[Start Extracted information]

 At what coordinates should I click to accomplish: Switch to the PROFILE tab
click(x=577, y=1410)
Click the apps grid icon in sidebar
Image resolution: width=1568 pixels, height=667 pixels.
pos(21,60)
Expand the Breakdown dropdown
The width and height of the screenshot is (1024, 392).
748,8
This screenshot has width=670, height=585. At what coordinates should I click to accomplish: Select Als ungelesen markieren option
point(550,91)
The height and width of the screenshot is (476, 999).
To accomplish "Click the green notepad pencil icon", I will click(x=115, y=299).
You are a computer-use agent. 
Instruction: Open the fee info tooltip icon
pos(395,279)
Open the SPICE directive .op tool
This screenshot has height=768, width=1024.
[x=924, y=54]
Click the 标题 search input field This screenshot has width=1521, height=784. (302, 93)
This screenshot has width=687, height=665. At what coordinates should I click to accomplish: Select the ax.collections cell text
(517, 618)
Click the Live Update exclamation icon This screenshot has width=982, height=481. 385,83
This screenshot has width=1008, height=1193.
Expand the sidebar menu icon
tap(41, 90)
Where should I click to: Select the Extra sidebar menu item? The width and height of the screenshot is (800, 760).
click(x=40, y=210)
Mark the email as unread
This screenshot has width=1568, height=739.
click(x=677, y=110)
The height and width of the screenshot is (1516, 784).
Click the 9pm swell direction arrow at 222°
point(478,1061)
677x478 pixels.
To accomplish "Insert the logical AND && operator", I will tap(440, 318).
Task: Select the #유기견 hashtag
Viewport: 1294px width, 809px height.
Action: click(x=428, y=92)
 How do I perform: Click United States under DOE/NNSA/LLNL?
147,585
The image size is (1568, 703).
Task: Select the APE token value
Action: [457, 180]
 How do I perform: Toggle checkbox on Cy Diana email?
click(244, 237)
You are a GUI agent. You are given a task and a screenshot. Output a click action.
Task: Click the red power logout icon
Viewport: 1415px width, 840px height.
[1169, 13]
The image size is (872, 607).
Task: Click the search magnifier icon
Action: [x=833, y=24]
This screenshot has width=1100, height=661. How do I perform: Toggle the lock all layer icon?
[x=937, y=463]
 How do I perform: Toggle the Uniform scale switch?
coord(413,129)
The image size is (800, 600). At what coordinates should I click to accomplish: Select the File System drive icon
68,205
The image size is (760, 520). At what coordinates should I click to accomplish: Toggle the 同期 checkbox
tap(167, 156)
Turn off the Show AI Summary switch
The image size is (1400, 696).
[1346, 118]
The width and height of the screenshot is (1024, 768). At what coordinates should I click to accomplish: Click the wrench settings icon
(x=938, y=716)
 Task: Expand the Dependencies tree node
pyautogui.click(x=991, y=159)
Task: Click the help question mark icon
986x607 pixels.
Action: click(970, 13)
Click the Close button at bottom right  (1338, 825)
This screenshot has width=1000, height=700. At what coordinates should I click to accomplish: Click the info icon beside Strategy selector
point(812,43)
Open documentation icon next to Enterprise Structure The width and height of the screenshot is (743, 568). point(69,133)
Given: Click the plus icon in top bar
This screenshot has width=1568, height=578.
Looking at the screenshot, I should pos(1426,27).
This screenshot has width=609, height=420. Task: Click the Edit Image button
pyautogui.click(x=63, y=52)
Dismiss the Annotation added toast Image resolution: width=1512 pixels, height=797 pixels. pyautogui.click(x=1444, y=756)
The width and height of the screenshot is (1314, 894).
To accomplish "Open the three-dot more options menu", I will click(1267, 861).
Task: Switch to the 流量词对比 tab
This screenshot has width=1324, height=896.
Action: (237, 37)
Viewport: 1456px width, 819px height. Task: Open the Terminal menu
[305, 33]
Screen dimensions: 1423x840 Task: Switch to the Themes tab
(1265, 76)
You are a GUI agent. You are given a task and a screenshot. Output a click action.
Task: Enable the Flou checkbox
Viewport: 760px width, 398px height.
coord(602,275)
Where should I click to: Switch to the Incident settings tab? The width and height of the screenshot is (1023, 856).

[End Extracted information]

■ Short problem:
In the records, copy the lines from the one containing "Turn off the Show AI Summary switch" through the one containing "pyautogui.click(x=991, y=159)", inclusive, swapping "wrench settings icon" for "gear settings icon" and leaving everything else untouched.

■ Task solution:
Turn off the Show AI Summary switch
The image size is (1400, 696).
[1346, 118]
The width and height of the screenshot is (1024, 768). At what coordinates should I click to accomplish: Click the gear settings icon
(x=938, y=716)
 Task: Expand the Dependencies tree node
pyautogui.click(x=991, y=159)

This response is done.